Deveroux looked up from the stack of papers on his desk. His eyes had glazed over an hour or so earlier, and he was searching the recesses of his skull for an angle on the case and finding none. “Nice of you to show up. Called you a dozen times yesterday.”
“Yeah. Damn cell phone of mine won’t hold a charge for more than an hour. Crapped out midway over to Knox the other day,” Pagano said over his shoulder as he poured some coffee into a stained ceramic mug that read NYSP Williams Homicide Seminar. He’d returned the night before from a three-day trip to Fort Knox where he’d gone to pick up a young soldier who seemed to have forgotten that he was stationed at Fort Campbell.
“That’s why God made rechargers,” Deveroux answered.
“Maybe.” Pagano slurped loudly as he took a seat in front of Deveroux’s desk. “But at my age, the number of things I can remember is limited. It was either fresh underwear or my phone charger. Don’t have enough brain cells left for both.” He slurped again. “But enough about me. The TV said you shut the base down. That right?”
“Whole garrison locked down for three hours yesterday mornin’.”
“Jesus, I’ll bet that made for pleasant driving. Gimme details.”
Deveroux took a deep breath and held it as he leaned back in his chair. He exhaled slowly through his nose as he searched for the loose end that would best unravel the story. “Homicide. Bad one. Some young sergeant scoutin’ out a place for a barbecue yesterday mornin’. Early. What does he find for his trouble but a dead body. And not only a dead body, mind you, but a civilian body. On base.”
“You get the initial call?”
“I wish. Lieutenant Walters was already there when I got there. You know him? Fat little chucklehead MP whose gut covers his belt buckle?”
“Yeah, yeah. Had the pleasure. Don’t laugh, though, I hear he’s on the list for promotion. Screw up, move up. Good news is that he’s also transferring in a couple of weeks. He gets to go be an instructor at the MP
school.”
“Great. That’s just what the New Army needs. What was it Genghis Khan said?”
“Hmm. Can’t say that I remember Genghis Khan being known for his speeches.”
“Shows the limits of your schoolin’. He said somethin’ about every man havin’ a purpose in life, even if it’s just to serve as a bad example.”
“I like that. At least Walters’ll be a bad example somewhere else.”
“That’s some consolation. Anyway, he gets to the scene first and instead of doin’ anythin’ constructive—like secure the area—he commences to walk all over everythin’ that’s not vertical.
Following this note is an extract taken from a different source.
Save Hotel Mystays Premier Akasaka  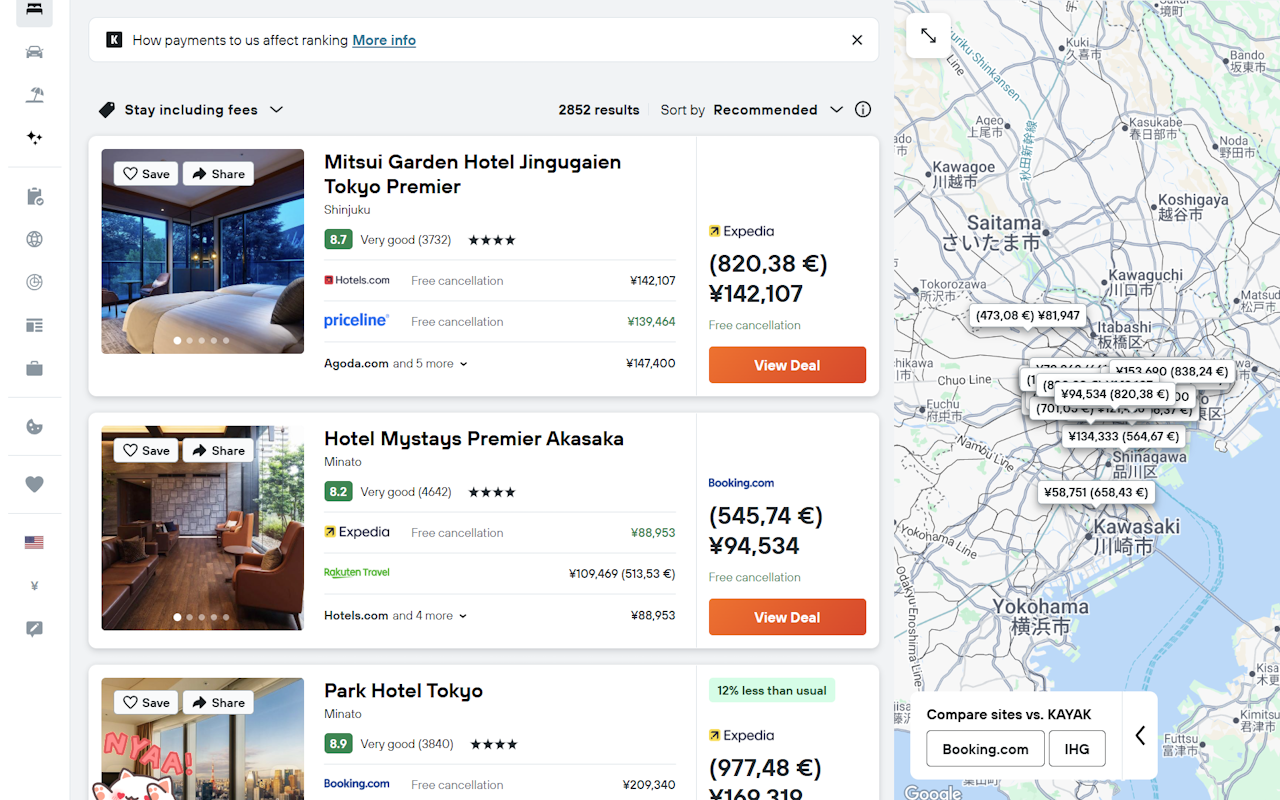(x=145, y=450)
Next thing I know, the CG calls me in—by name, mind you—and tells me to get it fixed.”
“Like I said, my friend, sure is shit to be you.” Pagano smiled broadly and propped his feet on the corner of Deveroux’s desk. “By the looks of you, I’m guessing that the old man’s in for some disappointing news when you brief him. Need help?”
“Of course. I don’t have lead one.”
“Like I say, shit to be you. But, damn, Shuck, I swear to God, lately it’s like we’re living in the Wild West around this place. First Knox and now here.”
It took a minute to register. Deveroux was still filtering information through the thick wad of moist cotton that no sleep had packed into his head. “Say again? What you mean? First Knox?” He leaned forward and knocked Pagano’s feet off his desk.
Pagano’s boots hit the deck loudly, and his coffee sloshed out onto his lap. “Shit, Deveroux. What the fuck, over?” He brushed at the wet drops with the back of his hand.
“What does ‘first Knox’ mean?”
“I meeeeean, first Knox. I was talking to Chief Sallot and his bunch over there yesterday, and they were telling me about a case they had a few months back. Before Thanksgiving; October, maybe. Some old vet and his grandkids taking in the exhibits at the Patton Museum. Finds some real-life action by one of the old tanks outside—you know that big Russian one? They say it looked like someone had taken a machete to the guy’s head. Blood and shit allllll over.”